• Your task
Reproduce verbatim the lines that begin with the one containing "Open the Consulter" and end with the one containing "The width and height of the screenshot is (836, 806).", including both of those lines.

═════ Supplied data

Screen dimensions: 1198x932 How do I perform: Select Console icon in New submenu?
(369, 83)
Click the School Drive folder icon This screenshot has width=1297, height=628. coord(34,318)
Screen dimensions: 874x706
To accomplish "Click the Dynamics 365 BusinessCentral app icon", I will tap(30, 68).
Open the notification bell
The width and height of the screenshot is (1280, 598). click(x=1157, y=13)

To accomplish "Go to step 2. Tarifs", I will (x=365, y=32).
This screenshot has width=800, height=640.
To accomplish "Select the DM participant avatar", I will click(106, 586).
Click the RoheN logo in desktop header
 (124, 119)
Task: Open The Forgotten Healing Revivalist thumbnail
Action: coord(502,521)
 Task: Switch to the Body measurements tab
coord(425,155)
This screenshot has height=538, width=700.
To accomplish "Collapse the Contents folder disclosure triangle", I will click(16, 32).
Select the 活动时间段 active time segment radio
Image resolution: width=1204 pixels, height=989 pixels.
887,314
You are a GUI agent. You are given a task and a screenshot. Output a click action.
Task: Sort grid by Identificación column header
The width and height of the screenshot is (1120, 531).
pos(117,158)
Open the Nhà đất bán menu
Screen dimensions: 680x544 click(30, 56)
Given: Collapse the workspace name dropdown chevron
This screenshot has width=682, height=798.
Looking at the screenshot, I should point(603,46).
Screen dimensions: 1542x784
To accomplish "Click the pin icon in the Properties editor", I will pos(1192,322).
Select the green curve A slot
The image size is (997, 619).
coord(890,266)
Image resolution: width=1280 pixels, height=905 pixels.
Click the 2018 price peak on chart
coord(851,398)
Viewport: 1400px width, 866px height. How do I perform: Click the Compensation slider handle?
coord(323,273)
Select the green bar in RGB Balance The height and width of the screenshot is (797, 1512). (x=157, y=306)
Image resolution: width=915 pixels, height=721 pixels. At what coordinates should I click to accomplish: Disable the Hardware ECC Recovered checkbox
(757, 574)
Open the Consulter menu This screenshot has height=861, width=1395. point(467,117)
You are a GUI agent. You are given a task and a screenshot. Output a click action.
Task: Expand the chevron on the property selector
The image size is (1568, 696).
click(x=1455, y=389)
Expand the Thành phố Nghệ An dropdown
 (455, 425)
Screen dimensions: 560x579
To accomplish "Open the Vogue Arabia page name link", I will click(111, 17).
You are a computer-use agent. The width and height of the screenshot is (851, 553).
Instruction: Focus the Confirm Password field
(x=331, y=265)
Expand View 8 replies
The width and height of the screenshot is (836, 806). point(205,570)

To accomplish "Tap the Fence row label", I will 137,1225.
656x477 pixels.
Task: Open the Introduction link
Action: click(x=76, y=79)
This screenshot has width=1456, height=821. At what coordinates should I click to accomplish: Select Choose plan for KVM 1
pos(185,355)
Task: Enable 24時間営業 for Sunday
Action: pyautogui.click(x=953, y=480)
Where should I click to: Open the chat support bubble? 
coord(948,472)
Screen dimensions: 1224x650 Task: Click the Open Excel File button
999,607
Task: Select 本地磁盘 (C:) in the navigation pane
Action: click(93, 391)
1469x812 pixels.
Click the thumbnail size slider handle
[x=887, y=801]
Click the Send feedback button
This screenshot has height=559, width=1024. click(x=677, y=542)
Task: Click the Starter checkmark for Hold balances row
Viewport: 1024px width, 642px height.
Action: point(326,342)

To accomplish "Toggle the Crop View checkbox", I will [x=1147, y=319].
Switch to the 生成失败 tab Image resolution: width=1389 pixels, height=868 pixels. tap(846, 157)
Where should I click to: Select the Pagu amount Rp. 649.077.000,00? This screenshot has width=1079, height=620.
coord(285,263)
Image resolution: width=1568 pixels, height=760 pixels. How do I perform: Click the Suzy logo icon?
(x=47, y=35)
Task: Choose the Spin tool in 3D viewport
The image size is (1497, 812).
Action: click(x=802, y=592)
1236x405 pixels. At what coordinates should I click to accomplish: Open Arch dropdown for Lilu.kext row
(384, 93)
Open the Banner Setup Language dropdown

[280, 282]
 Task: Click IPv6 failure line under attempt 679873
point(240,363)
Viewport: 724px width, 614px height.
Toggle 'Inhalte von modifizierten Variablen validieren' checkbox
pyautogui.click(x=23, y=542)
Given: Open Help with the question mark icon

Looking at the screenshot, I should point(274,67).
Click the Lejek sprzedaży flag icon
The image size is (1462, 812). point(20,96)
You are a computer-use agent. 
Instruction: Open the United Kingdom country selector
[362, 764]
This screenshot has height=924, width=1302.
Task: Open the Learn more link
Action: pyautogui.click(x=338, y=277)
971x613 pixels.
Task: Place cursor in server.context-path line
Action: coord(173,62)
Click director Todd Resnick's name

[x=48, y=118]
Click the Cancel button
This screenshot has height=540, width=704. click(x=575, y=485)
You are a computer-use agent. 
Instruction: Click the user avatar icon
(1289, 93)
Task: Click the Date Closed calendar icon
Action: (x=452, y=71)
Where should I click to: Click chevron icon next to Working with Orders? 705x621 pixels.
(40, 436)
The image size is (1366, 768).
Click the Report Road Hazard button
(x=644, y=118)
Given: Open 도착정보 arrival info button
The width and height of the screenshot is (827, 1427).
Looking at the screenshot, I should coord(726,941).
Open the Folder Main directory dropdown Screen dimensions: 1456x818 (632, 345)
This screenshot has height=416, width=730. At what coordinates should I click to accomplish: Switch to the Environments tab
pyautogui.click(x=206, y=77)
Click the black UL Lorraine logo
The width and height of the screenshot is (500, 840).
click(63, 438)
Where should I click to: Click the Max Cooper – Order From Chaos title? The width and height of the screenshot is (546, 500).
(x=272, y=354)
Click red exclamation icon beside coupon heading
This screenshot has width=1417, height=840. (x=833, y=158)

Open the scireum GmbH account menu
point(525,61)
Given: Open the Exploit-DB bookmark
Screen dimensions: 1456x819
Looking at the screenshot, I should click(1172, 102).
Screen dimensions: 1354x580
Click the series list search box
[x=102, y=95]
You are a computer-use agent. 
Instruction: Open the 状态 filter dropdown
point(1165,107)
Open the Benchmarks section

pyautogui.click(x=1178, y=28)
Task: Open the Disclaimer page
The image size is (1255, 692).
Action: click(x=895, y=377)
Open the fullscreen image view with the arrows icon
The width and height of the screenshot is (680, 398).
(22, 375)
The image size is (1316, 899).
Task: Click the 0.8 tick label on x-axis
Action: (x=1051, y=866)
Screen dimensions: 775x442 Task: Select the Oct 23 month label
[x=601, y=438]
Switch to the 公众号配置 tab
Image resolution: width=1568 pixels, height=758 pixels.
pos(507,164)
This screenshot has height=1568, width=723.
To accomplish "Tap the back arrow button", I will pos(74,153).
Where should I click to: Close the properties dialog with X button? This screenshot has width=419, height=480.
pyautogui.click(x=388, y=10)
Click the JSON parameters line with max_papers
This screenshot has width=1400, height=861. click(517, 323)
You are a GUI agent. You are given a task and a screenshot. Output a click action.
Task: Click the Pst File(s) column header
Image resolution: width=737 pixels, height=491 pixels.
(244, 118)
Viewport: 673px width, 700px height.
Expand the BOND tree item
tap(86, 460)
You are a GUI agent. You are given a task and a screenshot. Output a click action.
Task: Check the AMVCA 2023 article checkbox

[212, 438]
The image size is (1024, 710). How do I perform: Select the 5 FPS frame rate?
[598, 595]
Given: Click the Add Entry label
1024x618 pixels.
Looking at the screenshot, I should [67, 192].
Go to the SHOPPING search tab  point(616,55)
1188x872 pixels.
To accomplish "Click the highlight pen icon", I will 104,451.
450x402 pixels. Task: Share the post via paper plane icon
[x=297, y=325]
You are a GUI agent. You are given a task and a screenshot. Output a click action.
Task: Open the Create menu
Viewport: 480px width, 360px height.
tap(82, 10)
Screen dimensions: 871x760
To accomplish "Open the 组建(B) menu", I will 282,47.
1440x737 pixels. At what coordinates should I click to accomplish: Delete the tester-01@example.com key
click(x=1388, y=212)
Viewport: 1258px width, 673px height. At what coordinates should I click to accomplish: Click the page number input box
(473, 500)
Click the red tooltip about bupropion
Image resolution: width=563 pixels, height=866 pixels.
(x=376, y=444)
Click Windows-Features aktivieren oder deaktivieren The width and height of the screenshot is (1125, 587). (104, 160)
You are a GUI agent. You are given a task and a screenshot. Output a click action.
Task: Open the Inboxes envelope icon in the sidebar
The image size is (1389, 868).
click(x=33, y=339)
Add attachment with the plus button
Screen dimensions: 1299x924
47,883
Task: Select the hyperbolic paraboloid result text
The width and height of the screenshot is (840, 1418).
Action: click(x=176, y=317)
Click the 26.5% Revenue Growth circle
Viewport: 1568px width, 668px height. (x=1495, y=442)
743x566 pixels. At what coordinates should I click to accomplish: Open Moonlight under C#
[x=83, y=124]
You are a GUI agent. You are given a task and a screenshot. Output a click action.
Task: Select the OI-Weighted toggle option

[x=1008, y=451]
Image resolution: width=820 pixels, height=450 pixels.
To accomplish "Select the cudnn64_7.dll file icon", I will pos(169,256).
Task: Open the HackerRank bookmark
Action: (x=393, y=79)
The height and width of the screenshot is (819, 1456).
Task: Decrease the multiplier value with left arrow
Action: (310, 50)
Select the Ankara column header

══════════

• Full output
Open the Consulter menu This screenshot has height=861, width=1395. point(467,117)
You are a GUI agent. You are given a task and a screenshot. Output a click action.
Task: Expand the chevron on the property selector
The image size is (1568, 696).
click(x=1455, y=389)
Expand the Thành phố Nghệ An dropdown
 (455, 425)
Screen dimensions: 560x579
To accomplish "Open the Vogue Arabia page name link", I will click(111, 17).
You are a computer-use agent. The width and height of the screenshot is (851, 553).
Instruction: Focus the Confirm Password field
(x=331, y=265)
Expand View 8 replies
The width and height of the screenshot is (836, 806). point(205,570)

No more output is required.